No one socio-economic factor explains the rising presence of older people in the labour force. It may reflect changing attitudes to work (one no longer sees references to ‘Freedom 55’) and expected life spans of older people, and more flexibility offered by employers who otherwise would be facing a shrinking labour force.11 The increase started well before the stock market crash in 2001 put a dent in many private pension plans, although it did accelerate slightly after. The boomer culture alone does not explain even faster increases in the labour force for people older than them. Neither does the higher educational attainment of boomers, as their growing attachment to the labour force is evident irrespective of educational attainment12.
Staying in the labour force past the age of 55 reverses almost three decades of declines for older men (the participation rate for older women was quite steady at 17% until a surge in the last five years to 24%). One factor pushing older men out of the labour force in the 1990s was losses for this group in primary, construction, manufacturing and public administration jobs (which together employed nearly half of all these men in 1990). The resumption of growth in these areas was accompanied by labour force growth for older men in all these industries; after declines in the 1990s, they contributed one-third of the total increase for men over 55.
Overall, 67.6% of Canadians 15 years and over were in the labour force, just beating the record set the year before. The participation rates of all demographic groups have risen in recent years, not just older people. The long, gradual slide for prime-aged men from 96% in 1979 to below 92% has reversed slightly in recent years. And the sharp exodus of young people after the recession in 1990 has been largely recouped with an increase from 61.5% in 1997 to 67% last year.

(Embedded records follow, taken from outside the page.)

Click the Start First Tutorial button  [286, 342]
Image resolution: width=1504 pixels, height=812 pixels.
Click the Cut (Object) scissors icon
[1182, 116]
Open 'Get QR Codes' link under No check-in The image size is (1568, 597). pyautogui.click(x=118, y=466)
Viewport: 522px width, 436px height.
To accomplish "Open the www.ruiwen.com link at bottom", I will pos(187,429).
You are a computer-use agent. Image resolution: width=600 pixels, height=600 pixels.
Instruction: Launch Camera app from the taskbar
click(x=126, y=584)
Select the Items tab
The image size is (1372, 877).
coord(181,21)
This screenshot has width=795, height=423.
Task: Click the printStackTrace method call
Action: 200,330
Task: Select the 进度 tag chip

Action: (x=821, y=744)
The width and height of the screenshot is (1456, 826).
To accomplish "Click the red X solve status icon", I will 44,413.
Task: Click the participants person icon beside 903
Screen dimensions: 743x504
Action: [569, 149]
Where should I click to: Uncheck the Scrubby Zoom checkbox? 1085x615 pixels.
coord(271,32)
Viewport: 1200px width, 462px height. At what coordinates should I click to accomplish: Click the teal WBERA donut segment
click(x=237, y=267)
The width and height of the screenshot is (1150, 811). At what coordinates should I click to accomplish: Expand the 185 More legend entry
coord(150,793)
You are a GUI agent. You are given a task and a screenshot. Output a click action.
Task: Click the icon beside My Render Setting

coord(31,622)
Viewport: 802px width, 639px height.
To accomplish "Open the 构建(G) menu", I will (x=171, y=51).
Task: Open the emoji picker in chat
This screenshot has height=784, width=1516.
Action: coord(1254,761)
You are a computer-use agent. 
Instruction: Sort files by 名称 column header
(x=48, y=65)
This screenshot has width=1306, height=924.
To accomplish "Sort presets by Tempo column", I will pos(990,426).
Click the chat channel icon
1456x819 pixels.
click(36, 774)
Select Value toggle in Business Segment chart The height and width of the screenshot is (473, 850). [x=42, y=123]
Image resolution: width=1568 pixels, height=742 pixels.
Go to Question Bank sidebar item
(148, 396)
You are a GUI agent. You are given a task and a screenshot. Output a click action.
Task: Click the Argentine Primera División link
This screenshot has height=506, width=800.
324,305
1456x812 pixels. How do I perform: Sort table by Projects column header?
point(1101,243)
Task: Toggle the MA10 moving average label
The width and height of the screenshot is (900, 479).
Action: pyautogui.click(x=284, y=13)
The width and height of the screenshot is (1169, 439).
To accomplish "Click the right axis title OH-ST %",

Finally, the increasing presence of adult women aged 25 to 54 in the labour force continued unchecked as it has since the current survey began in 1976 (barring major recessions), rising to 81.6% last year. While still 10 percentage points below the rate of their male counterparts, this was the smallest gap on record (it was over 40 points in 1976). The steady increase for adult women in Canada contrasts sharply with a drop in the US since 1997, partly because of their 23% increase in the child-bearing rate for women aged 30 to 44. While older Americans are also participating more in the labour force, the drop for adult women and youths pushed their overall participation rate to a 16-year low of 65.8% early in 2005.